● Work instructions
Collect every line below that contains the word "Collapse".

Task input START

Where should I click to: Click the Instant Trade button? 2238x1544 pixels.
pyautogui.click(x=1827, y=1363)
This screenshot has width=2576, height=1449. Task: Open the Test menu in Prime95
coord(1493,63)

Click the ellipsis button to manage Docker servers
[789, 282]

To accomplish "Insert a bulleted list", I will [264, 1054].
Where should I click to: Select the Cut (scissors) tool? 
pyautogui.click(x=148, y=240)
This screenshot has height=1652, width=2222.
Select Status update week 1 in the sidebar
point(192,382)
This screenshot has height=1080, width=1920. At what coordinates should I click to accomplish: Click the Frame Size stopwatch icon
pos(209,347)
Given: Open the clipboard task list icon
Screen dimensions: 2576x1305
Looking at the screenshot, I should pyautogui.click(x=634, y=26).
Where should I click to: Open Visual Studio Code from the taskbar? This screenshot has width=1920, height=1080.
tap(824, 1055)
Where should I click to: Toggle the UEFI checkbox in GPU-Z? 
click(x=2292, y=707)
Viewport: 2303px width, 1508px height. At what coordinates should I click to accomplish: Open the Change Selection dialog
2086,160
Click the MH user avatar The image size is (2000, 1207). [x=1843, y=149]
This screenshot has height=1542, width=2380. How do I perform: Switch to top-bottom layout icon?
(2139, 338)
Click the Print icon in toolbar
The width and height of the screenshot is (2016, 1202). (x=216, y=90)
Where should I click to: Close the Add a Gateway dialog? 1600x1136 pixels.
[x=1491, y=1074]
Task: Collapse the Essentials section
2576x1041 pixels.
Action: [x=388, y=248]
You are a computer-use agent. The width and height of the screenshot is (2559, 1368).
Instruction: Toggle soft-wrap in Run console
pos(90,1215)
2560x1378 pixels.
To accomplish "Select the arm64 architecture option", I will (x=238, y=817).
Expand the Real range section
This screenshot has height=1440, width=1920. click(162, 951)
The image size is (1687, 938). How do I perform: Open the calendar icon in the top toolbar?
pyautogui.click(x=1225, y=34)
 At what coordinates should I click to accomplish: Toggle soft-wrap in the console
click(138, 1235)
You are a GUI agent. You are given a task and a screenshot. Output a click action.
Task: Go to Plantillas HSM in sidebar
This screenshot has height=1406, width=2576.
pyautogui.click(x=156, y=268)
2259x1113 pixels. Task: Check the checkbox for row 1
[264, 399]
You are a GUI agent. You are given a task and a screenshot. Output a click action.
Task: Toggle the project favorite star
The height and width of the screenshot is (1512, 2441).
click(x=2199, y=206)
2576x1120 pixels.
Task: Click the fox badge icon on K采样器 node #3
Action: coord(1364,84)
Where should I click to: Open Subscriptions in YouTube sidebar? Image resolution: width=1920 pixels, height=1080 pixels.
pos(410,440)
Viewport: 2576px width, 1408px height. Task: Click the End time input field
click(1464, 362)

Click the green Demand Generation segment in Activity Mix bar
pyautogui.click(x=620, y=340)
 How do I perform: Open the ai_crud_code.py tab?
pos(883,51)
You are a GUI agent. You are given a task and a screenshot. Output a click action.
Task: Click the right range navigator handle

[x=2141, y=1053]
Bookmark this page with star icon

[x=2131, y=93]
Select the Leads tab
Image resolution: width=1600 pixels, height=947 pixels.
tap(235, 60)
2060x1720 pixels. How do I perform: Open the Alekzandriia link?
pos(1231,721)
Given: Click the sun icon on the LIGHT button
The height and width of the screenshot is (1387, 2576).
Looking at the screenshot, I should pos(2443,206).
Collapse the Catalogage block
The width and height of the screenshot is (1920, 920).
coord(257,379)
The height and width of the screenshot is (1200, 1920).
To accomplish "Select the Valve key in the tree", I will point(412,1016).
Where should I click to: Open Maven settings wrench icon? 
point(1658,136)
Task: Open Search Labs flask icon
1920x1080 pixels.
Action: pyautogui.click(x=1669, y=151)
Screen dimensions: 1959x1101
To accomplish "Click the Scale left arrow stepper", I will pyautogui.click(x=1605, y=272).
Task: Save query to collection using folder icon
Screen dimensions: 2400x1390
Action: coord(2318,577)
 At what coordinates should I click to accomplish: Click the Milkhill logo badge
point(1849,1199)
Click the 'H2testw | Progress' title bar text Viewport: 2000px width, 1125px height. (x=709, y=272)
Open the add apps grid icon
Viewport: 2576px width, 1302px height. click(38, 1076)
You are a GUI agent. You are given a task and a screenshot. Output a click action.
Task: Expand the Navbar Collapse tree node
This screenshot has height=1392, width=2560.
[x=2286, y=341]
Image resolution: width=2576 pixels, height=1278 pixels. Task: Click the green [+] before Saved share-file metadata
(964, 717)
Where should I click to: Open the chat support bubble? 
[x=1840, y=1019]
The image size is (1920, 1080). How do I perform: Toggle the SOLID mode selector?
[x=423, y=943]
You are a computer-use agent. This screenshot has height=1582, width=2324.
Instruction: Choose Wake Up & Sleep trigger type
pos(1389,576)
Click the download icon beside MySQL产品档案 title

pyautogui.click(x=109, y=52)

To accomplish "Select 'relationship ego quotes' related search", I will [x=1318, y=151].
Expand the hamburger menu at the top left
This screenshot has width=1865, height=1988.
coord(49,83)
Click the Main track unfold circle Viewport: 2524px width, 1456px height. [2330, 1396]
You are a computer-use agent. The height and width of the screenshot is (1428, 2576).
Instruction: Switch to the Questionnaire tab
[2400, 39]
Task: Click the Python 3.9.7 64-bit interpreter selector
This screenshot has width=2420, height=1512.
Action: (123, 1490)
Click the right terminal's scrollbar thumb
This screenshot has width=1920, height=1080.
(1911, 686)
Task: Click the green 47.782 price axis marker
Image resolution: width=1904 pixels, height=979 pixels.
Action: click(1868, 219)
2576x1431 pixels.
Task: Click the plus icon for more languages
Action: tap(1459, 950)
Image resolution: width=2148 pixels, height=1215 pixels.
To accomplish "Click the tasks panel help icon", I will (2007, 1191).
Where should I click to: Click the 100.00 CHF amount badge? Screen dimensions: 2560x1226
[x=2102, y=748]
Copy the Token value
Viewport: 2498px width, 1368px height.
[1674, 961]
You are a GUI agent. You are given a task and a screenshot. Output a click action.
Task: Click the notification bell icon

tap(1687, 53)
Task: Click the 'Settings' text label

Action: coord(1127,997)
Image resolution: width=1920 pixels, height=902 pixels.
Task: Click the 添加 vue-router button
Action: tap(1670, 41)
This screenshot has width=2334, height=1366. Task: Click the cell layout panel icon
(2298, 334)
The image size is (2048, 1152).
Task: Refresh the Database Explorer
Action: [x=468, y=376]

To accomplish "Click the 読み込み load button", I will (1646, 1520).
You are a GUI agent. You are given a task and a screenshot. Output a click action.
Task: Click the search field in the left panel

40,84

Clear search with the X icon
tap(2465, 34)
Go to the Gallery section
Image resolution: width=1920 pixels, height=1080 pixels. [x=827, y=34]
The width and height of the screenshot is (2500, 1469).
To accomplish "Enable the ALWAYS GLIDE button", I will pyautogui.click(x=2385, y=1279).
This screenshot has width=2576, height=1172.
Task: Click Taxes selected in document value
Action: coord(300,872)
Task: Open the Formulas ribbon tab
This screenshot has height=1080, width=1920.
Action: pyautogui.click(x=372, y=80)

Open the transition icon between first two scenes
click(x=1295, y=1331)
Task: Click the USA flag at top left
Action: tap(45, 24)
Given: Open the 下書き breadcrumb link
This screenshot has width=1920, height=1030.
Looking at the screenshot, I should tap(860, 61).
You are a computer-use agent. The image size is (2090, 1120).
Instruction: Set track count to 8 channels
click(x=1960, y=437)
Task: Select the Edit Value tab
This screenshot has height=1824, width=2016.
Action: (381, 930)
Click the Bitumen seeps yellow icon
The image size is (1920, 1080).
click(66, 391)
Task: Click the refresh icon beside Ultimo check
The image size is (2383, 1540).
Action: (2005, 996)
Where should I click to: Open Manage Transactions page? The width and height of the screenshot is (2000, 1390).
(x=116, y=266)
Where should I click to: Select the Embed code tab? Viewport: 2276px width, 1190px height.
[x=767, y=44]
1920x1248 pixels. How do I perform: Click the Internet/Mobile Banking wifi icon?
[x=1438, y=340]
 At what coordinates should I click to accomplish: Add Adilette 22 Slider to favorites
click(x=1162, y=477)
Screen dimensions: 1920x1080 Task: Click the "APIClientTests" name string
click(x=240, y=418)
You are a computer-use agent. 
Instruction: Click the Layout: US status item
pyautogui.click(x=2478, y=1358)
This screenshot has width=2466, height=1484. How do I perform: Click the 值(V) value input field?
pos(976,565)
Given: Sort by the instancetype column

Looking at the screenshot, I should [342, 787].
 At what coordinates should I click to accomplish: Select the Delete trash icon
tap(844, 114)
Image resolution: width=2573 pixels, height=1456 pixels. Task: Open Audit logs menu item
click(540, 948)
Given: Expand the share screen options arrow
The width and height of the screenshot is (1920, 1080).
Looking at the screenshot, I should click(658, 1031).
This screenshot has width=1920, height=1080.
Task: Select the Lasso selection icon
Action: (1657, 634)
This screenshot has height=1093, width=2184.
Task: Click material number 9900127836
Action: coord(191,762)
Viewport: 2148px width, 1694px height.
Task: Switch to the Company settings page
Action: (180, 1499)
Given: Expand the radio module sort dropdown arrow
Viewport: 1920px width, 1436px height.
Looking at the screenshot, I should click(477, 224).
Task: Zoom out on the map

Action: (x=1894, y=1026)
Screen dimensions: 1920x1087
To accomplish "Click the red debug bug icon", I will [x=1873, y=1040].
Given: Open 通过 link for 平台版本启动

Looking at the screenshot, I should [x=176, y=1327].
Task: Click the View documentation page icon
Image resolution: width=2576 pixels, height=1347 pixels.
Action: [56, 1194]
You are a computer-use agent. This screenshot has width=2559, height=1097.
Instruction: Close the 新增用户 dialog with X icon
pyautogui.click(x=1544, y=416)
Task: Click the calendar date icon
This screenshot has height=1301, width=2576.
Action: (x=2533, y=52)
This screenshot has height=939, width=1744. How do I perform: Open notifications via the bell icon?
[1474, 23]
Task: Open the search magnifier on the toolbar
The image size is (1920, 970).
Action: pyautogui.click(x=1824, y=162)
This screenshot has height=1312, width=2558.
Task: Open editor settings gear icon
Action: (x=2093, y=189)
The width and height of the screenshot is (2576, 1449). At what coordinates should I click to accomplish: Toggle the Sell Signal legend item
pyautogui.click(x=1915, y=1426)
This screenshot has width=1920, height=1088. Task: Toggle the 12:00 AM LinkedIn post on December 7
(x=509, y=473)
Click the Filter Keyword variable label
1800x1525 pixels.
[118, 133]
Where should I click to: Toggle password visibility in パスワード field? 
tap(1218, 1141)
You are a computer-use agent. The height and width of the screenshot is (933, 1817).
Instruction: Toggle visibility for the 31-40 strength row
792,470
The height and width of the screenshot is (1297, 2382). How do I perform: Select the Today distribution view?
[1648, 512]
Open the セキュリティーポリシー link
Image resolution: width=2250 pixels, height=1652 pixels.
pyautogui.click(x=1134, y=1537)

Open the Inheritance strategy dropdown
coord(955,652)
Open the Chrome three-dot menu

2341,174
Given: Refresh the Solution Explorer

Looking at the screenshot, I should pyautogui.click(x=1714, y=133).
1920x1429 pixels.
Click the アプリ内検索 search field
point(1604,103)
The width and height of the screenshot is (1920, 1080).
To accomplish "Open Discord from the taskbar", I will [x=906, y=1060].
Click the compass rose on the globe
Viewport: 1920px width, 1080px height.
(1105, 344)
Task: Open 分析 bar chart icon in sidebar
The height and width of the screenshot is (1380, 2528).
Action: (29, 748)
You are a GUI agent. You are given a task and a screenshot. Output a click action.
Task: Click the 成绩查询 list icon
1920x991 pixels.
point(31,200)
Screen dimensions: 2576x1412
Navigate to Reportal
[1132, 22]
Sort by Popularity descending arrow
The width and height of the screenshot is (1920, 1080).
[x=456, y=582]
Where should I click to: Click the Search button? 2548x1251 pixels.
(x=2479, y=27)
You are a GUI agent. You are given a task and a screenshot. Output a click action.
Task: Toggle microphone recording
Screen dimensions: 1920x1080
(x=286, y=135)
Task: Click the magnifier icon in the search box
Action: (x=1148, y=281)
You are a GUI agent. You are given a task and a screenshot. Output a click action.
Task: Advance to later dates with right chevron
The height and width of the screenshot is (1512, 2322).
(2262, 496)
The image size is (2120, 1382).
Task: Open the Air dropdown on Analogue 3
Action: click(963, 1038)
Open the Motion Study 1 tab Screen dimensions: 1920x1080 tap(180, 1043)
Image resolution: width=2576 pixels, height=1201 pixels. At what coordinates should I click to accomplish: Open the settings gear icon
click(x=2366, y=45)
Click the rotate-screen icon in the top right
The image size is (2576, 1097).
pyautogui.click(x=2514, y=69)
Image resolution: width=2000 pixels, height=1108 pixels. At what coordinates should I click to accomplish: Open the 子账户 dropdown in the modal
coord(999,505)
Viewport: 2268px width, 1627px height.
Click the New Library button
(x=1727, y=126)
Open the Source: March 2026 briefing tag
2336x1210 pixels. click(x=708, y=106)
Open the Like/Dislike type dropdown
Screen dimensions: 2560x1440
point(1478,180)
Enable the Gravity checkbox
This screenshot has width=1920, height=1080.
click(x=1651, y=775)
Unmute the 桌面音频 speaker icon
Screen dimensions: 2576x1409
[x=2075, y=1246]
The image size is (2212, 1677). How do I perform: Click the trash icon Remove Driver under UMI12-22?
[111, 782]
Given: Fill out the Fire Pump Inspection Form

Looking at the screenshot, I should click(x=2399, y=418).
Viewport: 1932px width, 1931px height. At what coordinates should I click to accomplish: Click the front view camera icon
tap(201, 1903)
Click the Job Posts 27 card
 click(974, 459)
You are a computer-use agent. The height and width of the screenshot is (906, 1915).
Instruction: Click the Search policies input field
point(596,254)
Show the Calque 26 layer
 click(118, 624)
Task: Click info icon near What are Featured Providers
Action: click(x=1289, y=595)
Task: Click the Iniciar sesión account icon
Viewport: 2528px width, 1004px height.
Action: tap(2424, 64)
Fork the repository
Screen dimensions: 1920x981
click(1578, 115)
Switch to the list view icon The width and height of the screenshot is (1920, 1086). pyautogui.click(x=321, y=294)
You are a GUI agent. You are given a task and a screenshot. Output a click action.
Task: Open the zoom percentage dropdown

Task input END

● Answer for the task
Task: Collapse the Essentials section
Collapse the Catalogage block
Task: Expand the Navbar Collapse tree node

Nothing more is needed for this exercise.